Diabatic influences on current and future hazardous Mediterranean cyclones

Lead Research Organisation: University of Reading
Department Name: Meteorology

Abstract

The Mediterranean basin is home to diverse storms from weak systems generated by air interacting with mountains to intense cyclones (also termed "depressions"). A subset of cyclones, medicanes (Mediterranean hurricanes), resemble hurricanes and can be particularly devastating; e.g., the winds of medicane Ianos were equivalent to a category two hurricane on its landfall in Greece in 2020 causing infrastructure damage and fatalities. Mediterranean cyclones have been far less studied than their relatives crossing the North Atlantic, despite being responsible for up to 80% of the local winter-time extreme precipitation. They are more challenging to forecast due to their typically smaller scale and shorter lifetime; the effects of the nearby mountains and warm, semi-enclosed Mediterranean Sea on their development and impacts; and the influence of both the subtropical and extratropical climatic zones. These cyclones are driven by interactions between processes occurring at different spatial scales: fluxes of heat and moisture from the ocean surface together with latent heat fluxes from deep convective clouds (so-called diabatic processes), and planetary-scale deviations of the polar jet at about 10km altitude that cause the intruding air streamers that commonly precede their genesis. Studies indicate that the Mediterranean region is particularly vulnerable to climate change and as the climate warms there will likely be fewer, but more hazardous, medicanes. We propose to generate new knowledge of the role of diabatic processes in driving the development of hazardous Mediterranean cyclones in both the current and future climate.

The aims are to

* Quantify the influence of diabatic processes on intense Mediterranean cyclones and determine how they modify the track and intensity of cyclones and their hazardous winds and rainfall;
* Simulate and analyse changes in plausible worst case Mediterranean cyclones with climate change and quantify the changing importance of diabatic influences; and
* Synthesize the knowledge gained considering implications for forecasting and climate change mitigation and applicability to related weather systems beyond the Mediterranean, particularly subtropical cyclones.

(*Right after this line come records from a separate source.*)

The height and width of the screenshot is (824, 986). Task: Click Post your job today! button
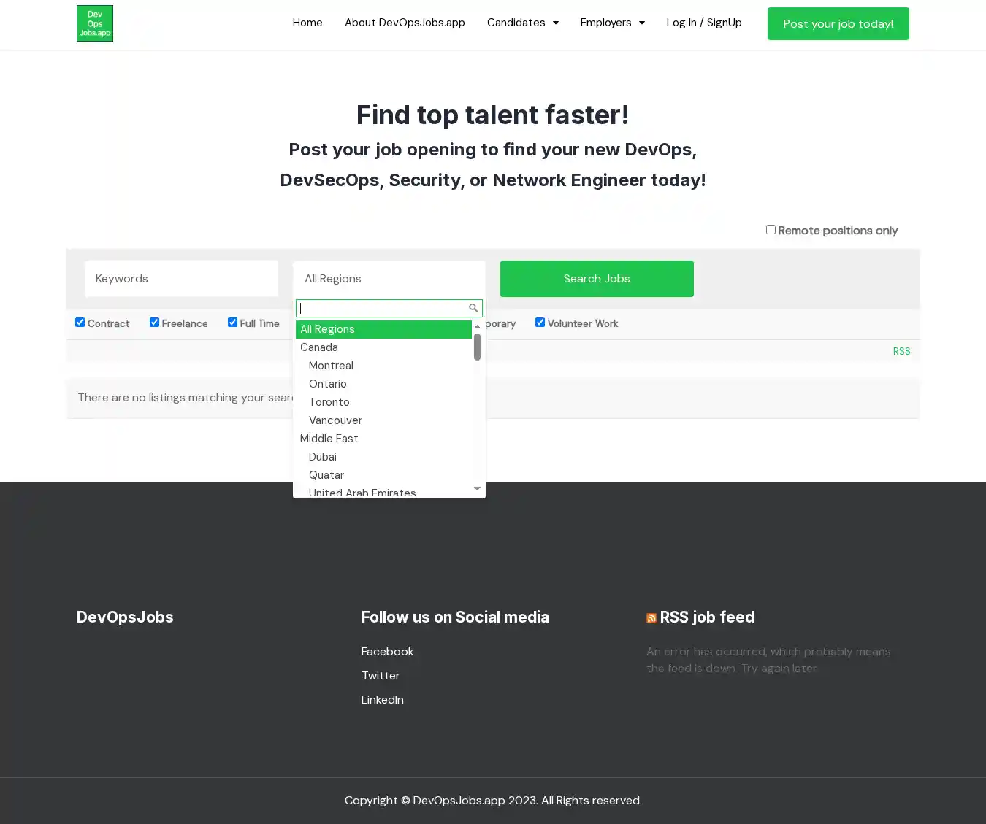838,24
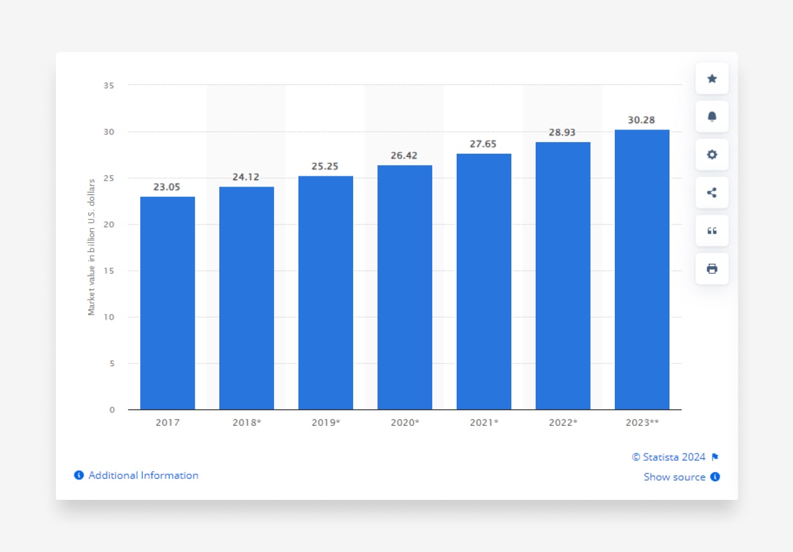
Task: Click the 2023** x-axis label
Action: coord(642,423)
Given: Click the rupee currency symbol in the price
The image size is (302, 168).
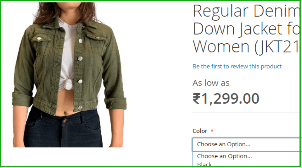Looking at the screenshot, I should coord(197,98).
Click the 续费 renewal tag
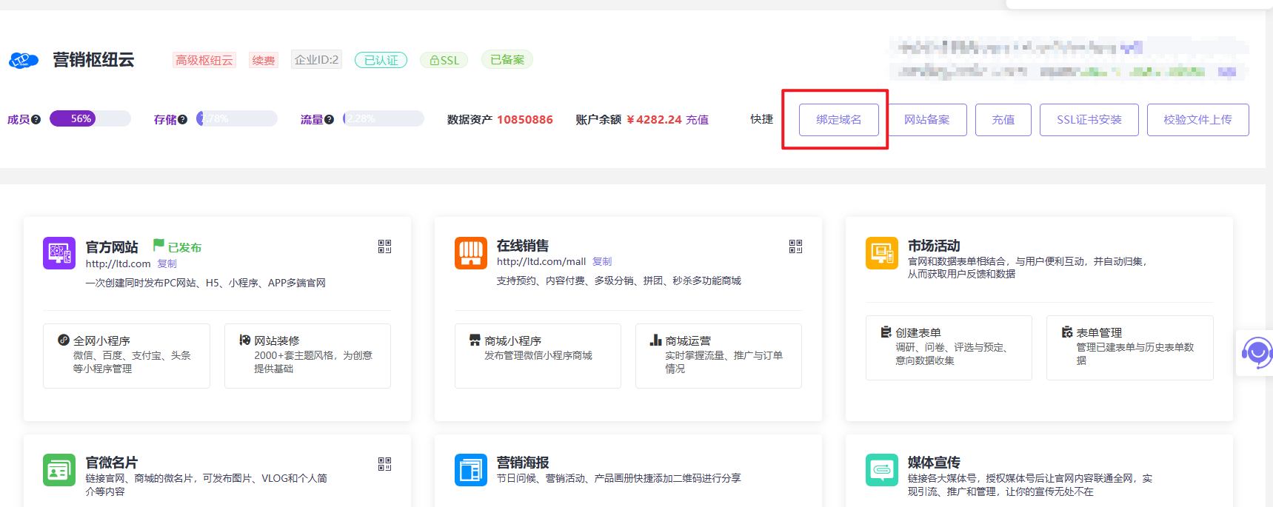This screenshot has height=507, width=1273. point(263,60)
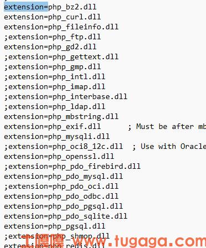The height and width of the screenshot is (248, 206).
Task: Click the www.tugaga.com watermark text
Action: tap(139, 241)
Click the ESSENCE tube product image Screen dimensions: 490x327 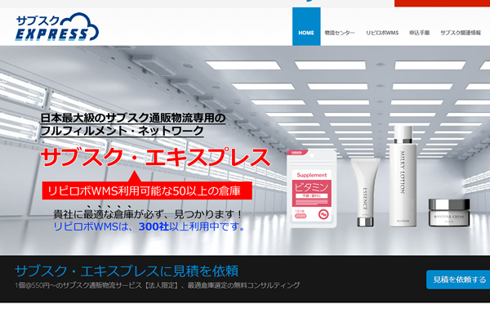point(365,191)
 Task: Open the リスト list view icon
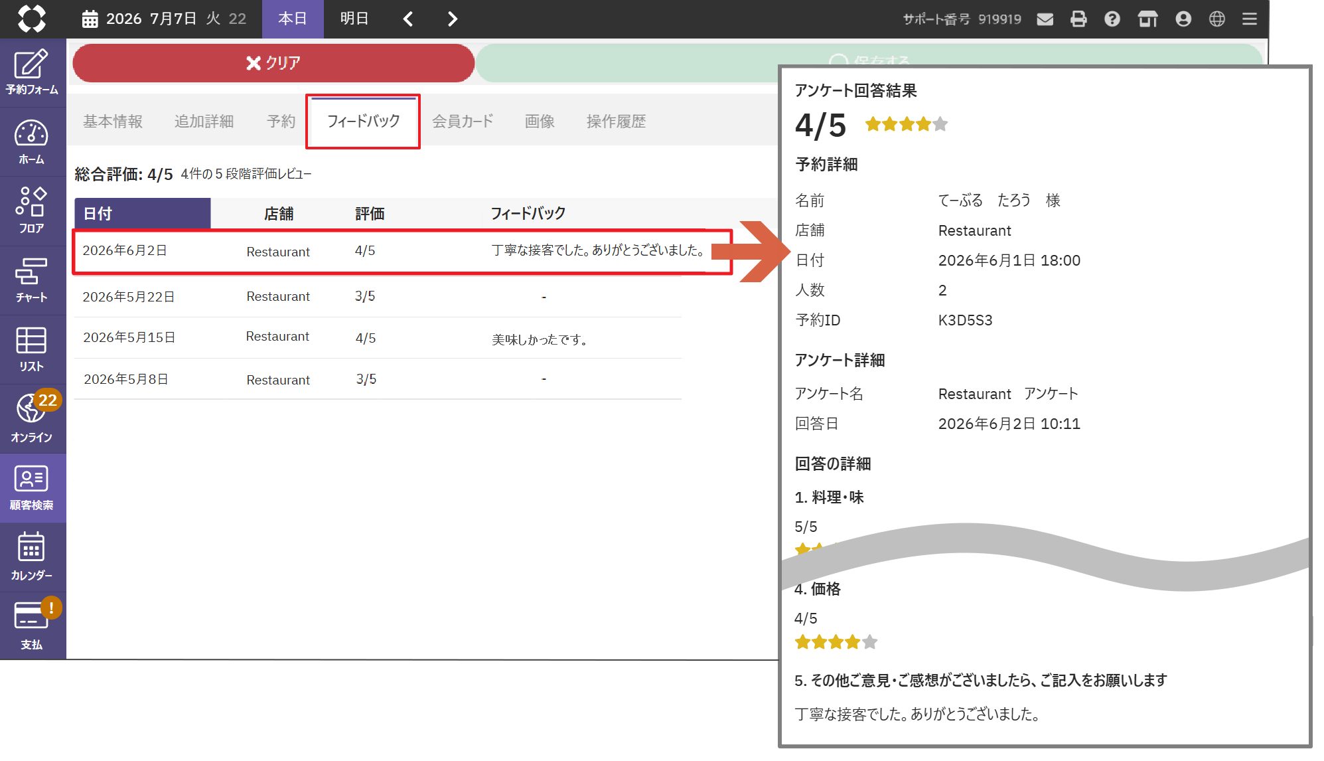[32, 349]
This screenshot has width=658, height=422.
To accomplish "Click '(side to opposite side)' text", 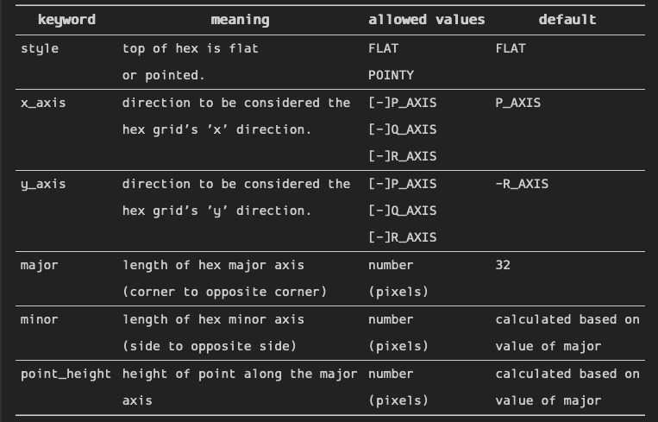I will pyautogui.click(x=210, y=346).
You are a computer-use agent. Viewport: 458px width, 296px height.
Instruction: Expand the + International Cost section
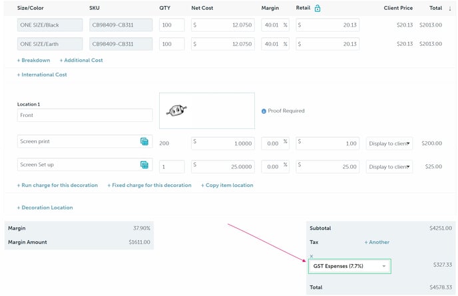pyautogui.click(x=42, y=75)
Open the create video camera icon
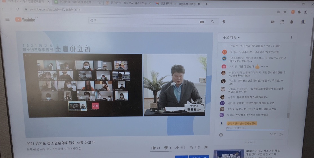This screenshot has height=158, width=314. tap(273, 22)
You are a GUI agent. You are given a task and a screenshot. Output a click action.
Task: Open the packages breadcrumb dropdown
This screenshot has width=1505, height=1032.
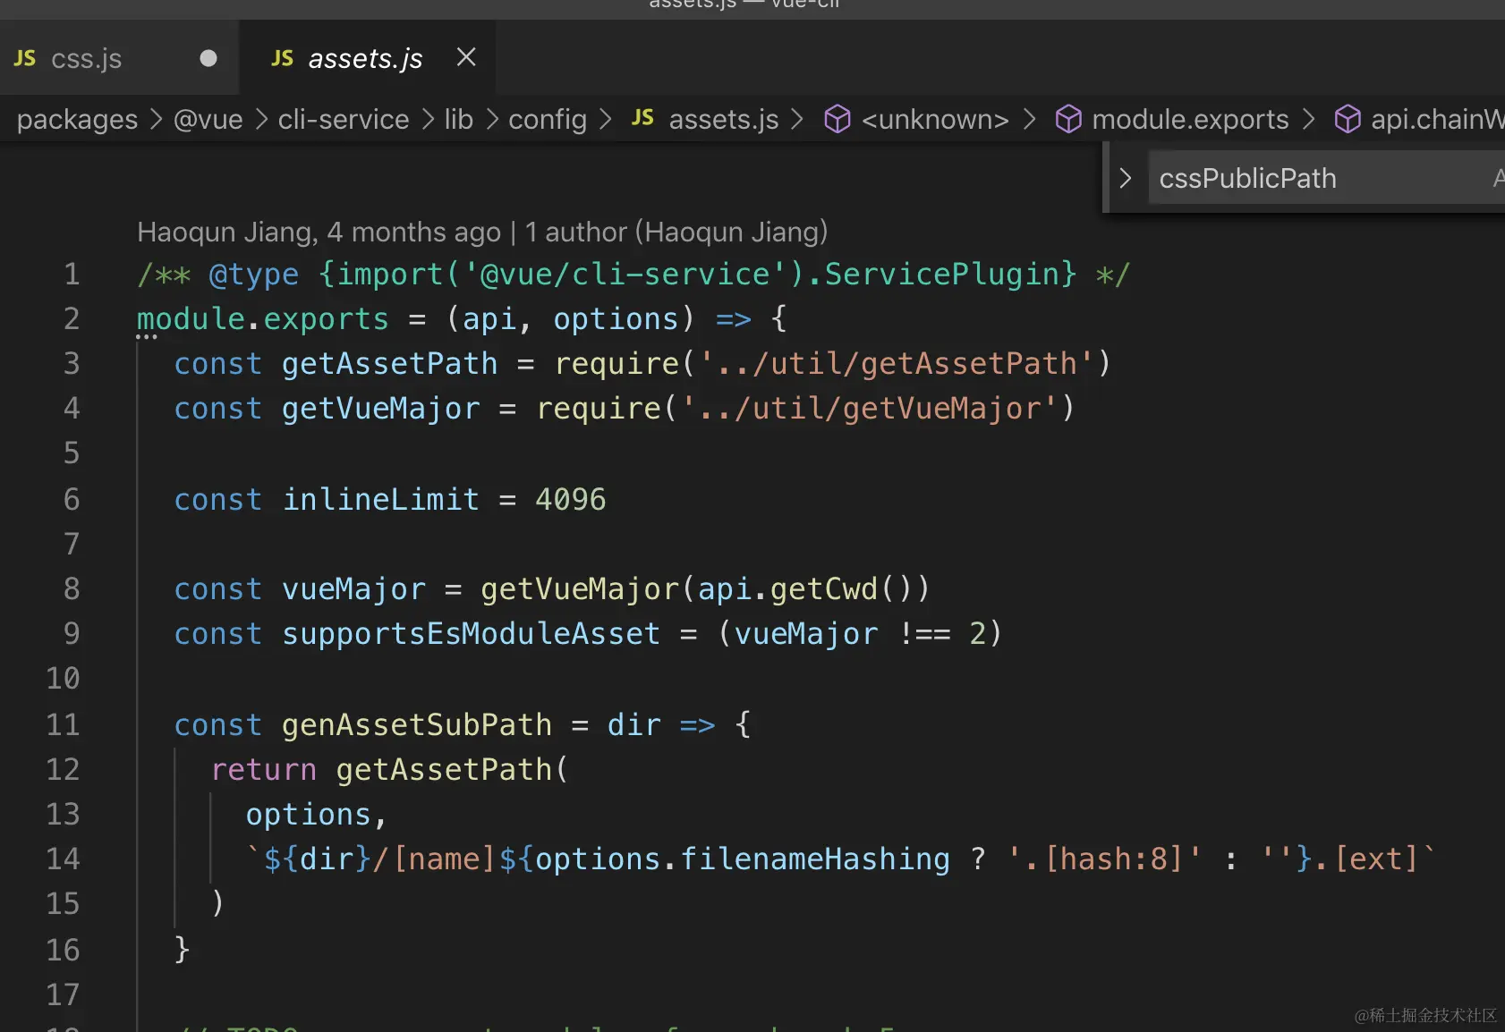[x=77, y=119]
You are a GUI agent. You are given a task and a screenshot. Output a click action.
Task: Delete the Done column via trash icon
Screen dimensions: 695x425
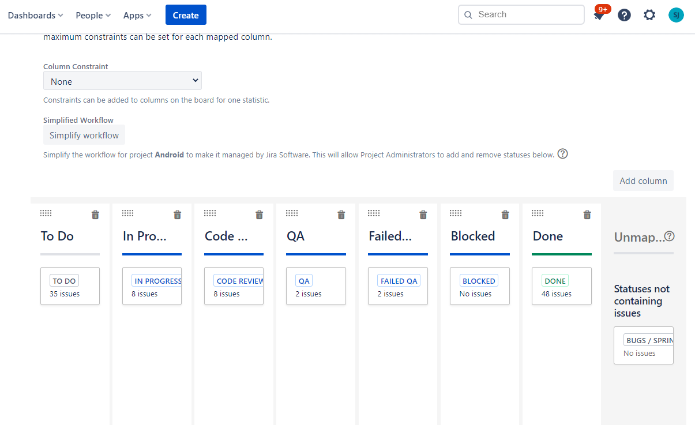click(587, 215)
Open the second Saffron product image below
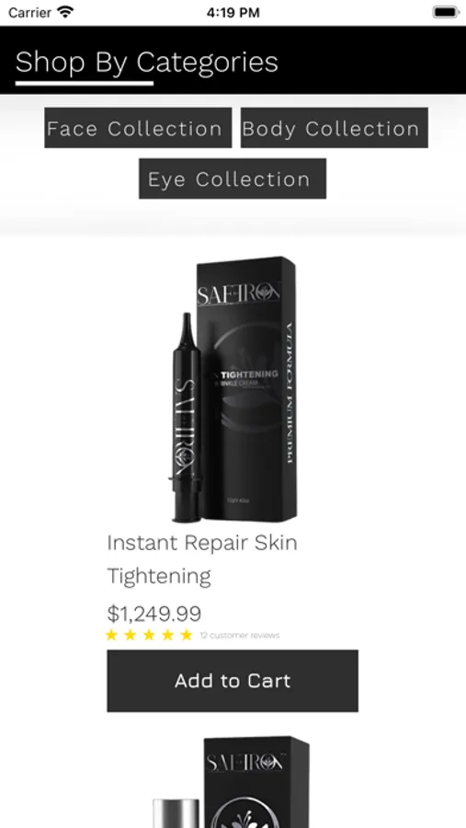The height and width of the screenshot is (828, 466). pyautogui.click(x=233, y=782)
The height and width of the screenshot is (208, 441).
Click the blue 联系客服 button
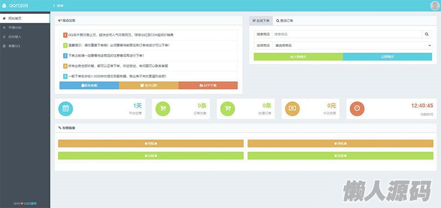[x=89, y=85]
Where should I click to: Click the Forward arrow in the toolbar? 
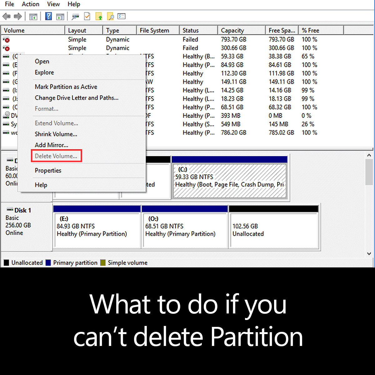pyautogui.click(x=18, y=16)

Importantly, the atmospheric numerical model we use will have a model grid with points separated by just a few km, fine enough to be able to directly represent deep convection without the approximations that are known to misrepresent interactions between convection and larger scales. We will combine this atmospheric model with an ocean model, so-called coupling, to assess the importance of changes in the sea surface temperatures through ocean mixing. Such km-scale coupled modelling is state-of-the-art and is only now possible through advances in environmental prediction modelling. We will interrogate our model output using advanced diagnostic tools to trace the diabatic processes from their generation to weather impacts. For our climate change work we will leverage new community large-ensemble climate change simulations to drive our km-scale cyclone forecasts.

The benefits will be (1) new process-level knowledge of the importance of diabatic processes across spatial scales, (2) insight into plausible worst-case future cyclones, (3) cost-benefit analysis of km-scale coupled models for cyclone representation, (4) a synthesis that includes the implications of the findings for related weather systems across the globe, and (5) a new UK research capability for km-scale coupled modelling over the Mediterranean basin. These benefits will translate into impacts through our close collaboration with our project partners (including the Met Office) and engagement in active Mediterranean cyclones interdisciplinary research networks funded by EU COST Actions.